Democrats captured all five districts in 2006, thanks in part to flawed GOP incumbents or Republican scandals that were impossible for their nominees to overcome.

Cole said he has been talking to a number of possible candidates for these seats and expects the eventual nominee will put Republicans in excellent shape to retake the districts.

A handful of credible Republicans are eyeing four of the seats, and in Kansas, ex-Rep. Jim Ryun (R), who was upset by now-Rep. Nancy Boyda (D), is expected to run again. In New York, Cole expressed an affinity for wealthy former New York GOP Chairman Sandy Treadwell — who, like Cole, is a former secretary of state.

However, Cole acknowledged that the House GOP could find rough going in the Dakotas, which lean Republican but are represented by Democrats whom Cole referred to as formidable.

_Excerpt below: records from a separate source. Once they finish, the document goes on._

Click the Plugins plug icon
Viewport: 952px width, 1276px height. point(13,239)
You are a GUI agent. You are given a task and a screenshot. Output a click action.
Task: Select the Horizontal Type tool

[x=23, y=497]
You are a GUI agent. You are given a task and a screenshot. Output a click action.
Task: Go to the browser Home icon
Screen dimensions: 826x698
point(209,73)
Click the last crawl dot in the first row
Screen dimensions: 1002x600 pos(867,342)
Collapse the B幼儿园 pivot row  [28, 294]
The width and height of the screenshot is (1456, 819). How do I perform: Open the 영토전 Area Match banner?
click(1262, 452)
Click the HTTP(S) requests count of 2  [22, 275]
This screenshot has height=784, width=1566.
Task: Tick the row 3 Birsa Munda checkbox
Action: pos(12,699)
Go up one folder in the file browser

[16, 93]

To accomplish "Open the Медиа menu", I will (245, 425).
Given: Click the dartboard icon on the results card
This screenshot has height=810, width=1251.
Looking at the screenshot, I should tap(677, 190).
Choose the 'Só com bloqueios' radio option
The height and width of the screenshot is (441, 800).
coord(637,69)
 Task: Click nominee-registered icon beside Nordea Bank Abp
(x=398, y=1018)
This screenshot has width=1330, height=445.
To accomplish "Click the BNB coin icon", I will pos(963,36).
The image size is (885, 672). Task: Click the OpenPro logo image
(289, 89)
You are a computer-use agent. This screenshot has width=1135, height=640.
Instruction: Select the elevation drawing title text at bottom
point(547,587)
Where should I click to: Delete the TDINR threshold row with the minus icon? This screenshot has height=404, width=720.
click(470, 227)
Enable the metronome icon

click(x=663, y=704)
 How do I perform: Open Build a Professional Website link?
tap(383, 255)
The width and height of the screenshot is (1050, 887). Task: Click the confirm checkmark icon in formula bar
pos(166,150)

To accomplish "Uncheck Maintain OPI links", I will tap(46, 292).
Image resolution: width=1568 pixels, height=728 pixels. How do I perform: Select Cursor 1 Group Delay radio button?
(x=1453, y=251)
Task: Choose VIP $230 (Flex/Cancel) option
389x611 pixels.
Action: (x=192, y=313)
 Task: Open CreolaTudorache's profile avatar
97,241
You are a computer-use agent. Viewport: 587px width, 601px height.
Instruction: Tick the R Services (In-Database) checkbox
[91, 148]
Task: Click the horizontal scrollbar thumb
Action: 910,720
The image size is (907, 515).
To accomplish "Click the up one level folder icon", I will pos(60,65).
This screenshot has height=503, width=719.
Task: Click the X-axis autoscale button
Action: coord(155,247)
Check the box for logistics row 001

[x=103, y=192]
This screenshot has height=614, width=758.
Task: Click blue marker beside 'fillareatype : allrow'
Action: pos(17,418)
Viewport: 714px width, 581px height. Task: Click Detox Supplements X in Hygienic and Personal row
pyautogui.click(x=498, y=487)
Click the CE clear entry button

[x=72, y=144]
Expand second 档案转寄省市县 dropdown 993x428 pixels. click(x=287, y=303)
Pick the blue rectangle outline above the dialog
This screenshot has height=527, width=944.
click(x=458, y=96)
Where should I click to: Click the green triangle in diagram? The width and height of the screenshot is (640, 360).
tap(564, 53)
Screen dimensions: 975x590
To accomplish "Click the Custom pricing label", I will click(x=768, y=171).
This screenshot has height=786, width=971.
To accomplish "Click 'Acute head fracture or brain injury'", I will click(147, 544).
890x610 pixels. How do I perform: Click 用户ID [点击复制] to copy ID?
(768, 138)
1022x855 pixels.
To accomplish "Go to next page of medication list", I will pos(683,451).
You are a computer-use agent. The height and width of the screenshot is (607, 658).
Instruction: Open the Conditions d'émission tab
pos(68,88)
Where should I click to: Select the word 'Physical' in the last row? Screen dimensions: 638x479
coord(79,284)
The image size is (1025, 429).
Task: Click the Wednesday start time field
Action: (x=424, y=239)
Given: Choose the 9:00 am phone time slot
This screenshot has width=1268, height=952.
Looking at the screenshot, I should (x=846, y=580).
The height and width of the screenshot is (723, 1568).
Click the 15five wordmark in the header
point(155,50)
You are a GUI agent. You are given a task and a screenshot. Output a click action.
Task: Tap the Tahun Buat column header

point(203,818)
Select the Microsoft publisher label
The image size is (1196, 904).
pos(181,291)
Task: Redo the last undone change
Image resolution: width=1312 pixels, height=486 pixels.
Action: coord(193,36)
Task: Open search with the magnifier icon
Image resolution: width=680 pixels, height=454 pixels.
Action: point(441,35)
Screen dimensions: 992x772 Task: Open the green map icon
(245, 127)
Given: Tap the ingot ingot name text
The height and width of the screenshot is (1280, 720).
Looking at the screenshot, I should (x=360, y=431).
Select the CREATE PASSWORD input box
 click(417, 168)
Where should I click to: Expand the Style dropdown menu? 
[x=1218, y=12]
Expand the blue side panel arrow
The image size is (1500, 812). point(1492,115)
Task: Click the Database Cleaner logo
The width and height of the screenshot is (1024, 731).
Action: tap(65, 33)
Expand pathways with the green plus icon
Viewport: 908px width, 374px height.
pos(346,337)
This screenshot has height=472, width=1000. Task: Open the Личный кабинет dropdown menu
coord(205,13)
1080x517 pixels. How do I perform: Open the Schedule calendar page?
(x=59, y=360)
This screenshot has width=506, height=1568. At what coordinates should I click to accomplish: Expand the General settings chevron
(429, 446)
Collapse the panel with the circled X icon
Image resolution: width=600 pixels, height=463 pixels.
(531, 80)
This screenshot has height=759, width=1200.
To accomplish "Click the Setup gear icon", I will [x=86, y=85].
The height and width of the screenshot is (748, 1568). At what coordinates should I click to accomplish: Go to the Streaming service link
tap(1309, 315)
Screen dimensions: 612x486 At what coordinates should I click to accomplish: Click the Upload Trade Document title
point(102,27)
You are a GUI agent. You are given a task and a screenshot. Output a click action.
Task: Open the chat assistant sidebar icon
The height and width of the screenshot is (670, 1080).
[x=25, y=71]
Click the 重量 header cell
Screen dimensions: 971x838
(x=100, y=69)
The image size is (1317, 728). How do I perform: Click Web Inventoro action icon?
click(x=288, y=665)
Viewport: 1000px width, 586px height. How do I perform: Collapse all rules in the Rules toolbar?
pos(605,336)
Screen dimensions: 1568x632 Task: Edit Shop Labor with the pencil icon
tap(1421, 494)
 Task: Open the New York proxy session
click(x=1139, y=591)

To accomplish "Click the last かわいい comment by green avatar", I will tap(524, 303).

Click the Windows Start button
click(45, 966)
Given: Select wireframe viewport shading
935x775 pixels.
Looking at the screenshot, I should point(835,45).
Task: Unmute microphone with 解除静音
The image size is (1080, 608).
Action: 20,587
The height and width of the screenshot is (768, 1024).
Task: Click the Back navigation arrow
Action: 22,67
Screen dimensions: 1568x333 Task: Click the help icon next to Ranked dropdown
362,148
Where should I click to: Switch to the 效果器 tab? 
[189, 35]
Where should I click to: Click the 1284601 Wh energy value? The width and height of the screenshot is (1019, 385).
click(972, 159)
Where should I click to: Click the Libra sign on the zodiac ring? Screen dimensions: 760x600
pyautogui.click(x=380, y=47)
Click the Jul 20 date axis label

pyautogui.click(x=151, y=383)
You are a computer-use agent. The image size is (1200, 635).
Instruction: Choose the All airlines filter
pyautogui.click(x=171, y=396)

North Dakota and South Dakota, which usually up GOP performance in presidential years, are represented by Reps. Earl Pomeroy (D-N.D.) and Stephanie Herseth (D-S.D.). Cole is hoping that the Democratic leadership will force them to cast votes that will be politically untenable to voters back home.

But first, the NRCC chairman needs candidates to throw at them, and so far the committee has come up empty.

“We’re looking,” Cole said.

The DCCC declined to specify which Republican seats the committee is targeting.

But a Democratic consultant familiar with the committee’s plans said the DCCC is hoping to put several GOP-held seats in play, including the one held by Rep. Richard Baker in Louisiana’s 6th district, should he retire or run for Senate, party-switching Rep. Rodney Alexander in Louisiana’s 5th, Rep. John Doolittle in California’s 4th, Rep. Jim Walsh in New York’s 25th, Rep. Mike Castle in Delaware’s at-large seat, as well as multiple seats in Michigan and Ohio.

Additionally, a Democratic operative confirmed that the DCCC is trying to target Republicans in all corners of the country, not just those in one or two regions. Committee staffers have already been dispatched to Delaware, California, Florida, Ohio and Pennsylvania in an effort to discover formidable challengers to Republicans seen as vulnerable.

“What the DCCC is doing right now is taking what worked so effectively last year but getting started even earlier,” this operative said.